The series will publish 25 volumes of the Franz Boas Papers: Documentary Edition, with Dr. Regna Darnell of University of Western Ontario as the general editor. The project received a $2.5 million grant from the Social Sciences and Humanities Research Council of Canada in 2012.

What was the catalyst for the series? Why was it started? 

The series began in 1997 as an effort to promote historicist understandings of anthropology’s past and to rectify the proliferation of sub-standard and under-sourced scholarship about anthropology by outside disciplines like History, Sociology, and Literature. There had been too much writing “about” anthropology and anthropologists from published primary sources (usually anthropologists’ published writings), and not enough research in anthropologists’ papers or collaborative research with indigenous communities where ethnographic fieldwork had taken place in the past. 
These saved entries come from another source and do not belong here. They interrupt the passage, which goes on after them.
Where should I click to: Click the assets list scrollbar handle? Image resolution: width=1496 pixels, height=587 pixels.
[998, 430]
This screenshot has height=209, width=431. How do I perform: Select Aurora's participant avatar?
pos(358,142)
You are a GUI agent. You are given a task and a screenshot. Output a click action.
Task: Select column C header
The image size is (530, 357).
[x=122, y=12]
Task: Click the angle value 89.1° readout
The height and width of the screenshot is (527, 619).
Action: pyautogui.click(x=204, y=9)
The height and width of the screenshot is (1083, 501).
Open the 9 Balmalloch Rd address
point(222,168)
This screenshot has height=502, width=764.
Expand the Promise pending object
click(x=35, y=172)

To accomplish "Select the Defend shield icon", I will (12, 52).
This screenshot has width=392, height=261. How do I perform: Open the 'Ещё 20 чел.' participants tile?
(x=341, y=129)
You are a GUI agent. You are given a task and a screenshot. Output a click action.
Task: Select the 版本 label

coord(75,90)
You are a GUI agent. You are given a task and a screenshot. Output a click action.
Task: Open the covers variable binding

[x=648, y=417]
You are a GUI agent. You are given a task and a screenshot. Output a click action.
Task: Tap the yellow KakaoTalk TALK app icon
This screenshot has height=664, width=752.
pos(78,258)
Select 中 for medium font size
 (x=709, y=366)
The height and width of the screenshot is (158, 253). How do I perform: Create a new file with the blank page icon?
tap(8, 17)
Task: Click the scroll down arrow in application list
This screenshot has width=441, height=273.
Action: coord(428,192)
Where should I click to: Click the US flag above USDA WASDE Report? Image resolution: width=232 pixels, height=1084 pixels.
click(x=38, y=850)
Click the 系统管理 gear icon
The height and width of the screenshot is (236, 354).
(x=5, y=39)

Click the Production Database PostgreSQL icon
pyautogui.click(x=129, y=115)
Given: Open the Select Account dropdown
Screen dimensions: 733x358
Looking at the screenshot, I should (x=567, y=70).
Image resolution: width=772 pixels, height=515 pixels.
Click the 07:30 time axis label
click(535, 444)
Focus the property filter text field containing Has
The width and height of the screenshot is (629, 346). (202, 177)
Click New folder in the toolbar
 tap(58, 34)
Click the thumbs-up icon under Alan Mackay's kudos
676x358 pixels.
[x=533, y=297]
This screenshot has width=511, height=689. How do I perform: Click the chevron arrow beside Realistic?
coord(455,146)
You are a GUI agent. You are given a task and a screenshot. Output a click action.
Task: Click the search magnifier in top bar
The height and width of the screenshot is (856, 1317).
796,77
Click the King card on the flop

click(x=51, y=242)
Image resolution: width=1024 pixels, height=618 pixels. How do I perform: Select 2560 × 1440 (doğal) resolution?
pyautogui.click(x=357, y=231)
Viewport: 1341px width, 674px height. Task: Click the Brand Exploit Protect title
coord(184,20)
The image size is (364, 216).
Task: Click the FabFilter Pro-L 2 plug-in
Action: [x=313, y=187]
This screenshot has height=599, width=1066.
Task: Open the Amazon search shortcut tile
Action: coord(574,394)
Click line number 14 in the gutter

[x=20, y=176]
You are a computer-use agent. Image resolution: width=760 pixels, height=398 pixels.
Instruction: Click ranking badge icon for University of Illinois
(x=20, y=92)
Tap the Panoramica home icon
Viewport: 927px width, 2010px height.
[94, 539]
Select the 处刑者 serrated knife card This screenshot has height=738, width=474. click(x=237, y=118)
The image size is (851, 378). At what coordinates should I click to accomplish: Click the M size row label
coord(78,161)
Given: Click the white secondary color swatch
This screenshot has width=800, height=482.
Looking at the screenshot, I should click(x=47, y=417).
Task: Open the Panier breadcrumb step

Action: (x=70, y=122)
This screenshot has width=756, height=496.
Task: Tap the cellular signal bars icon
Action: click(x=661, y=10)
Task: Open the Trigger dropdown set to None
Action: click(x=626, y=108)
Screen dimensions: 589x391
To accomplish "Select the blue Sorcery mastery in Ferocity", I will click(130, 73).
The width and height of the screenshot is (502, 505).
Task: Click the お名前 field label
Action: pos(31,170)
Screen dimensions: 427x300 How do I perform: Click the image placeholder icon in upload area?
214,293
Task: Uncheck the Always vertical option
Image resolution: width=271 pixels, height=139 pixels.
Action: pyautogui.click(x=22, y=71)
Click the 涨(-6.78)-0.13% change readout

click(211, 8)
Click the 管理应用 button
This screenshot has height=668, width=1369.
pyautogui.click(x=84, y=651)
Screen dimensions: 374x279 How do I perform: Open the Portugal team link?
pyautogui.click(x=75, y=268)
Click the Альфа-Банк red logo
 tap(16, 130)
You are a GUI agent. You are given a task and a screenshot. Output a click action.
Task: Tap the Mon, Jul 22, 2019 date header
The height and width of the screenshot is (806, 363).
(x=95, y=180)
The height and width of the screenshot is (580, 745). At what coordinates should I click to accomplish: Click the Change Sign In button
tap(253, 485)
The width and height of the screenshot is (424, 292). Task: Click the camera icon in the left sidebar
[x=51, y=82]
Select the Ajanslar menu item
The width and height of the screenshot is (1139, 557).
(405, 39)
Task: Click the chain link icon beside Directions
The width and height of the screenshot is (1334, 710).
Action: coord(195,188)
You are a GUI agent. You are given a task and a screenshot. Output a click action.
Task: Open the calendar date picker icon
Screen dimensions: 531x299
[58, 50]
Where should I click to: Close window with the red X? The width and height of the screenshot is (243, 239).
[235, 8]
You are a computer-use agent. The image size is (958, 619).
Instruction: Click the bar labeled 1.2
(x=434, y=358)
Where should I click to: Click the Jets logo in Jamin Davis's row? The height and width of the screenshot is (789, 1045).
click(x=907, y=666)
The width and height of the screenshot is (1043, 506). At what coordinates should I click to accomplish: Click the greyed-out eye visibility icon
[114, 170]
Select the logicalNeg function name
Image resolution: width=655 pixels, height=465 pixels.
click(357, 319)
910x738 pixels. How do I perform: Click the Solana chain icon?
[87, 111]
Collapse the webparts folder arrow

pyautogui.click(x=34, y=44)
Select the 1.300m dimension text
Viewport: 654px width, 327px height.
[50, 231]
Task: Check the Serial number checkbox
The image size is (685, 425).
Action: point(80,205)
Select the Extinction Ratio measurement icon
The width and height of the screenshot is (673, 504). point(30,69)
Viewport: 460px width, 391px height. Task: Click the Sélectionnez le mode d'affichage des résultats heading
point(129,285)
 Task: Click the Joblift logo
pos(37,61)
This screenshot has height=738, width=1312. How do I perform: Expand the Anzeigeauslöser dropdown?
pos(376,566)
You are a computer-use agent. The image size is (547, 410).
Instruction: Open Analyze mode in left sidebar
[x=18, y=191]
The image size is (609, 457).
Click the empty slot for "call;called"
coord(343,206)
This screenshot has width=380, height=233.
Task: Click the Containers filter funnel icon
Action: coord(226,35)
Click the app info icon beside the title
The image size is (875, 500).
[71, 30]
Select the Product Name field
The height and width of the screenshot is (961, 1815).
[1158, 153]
The series prioritizes books that are inductive from the standpoint of primary source research, utilizing archives, oral histories and traditions, material culture, and collaborative research with indigenous communities where prior ethnographic fieldwork had taken place.  

How do you create & maintain a series? How do you select new titles for a series? 

Nebraska Press created the series to promote historicism and contemporary theoretical concerns in the history of anthropology. The series editors maintain the series through invitations and scouting book manuscripts from any discipline concerned with the history of anthropology from the standpoint of primary source research. The momentum of the series, with over 30 titles, also attracts appropriate submissions and interest from scholars. As sponsoring editor, I also acquire/recommend projects to the series editors. We all work in tandem.

What’s next for the series? Is there anything you would like to add to it? 

University of Nebraska Press is excited about Robert McMahon’s recent edited collection, National Races: Transnational Power Struggles in the Sciences and Politics of Human Diversity, 1840-1945 (2019), since it addresses the social scientific bases for the rise of the right-wing racial nationalism now pervading political parties in the United States, Canada, Europe, Australia, and elsewhere around the globe. We are currently interested in acquiring more books that deal with the history of linguistic anthropology from the early 18th Century to the present.

Sponsoring editor: Dr. Matthew F. Bokovoy, Senior Acquisitions Editor
Series Editors: Regna Darnell, University of Western Ontario
Robert Oppenheim, University of Texas, Austin
Stephen O. Murray, Independent Scholar – San Francisco (deceased 2019).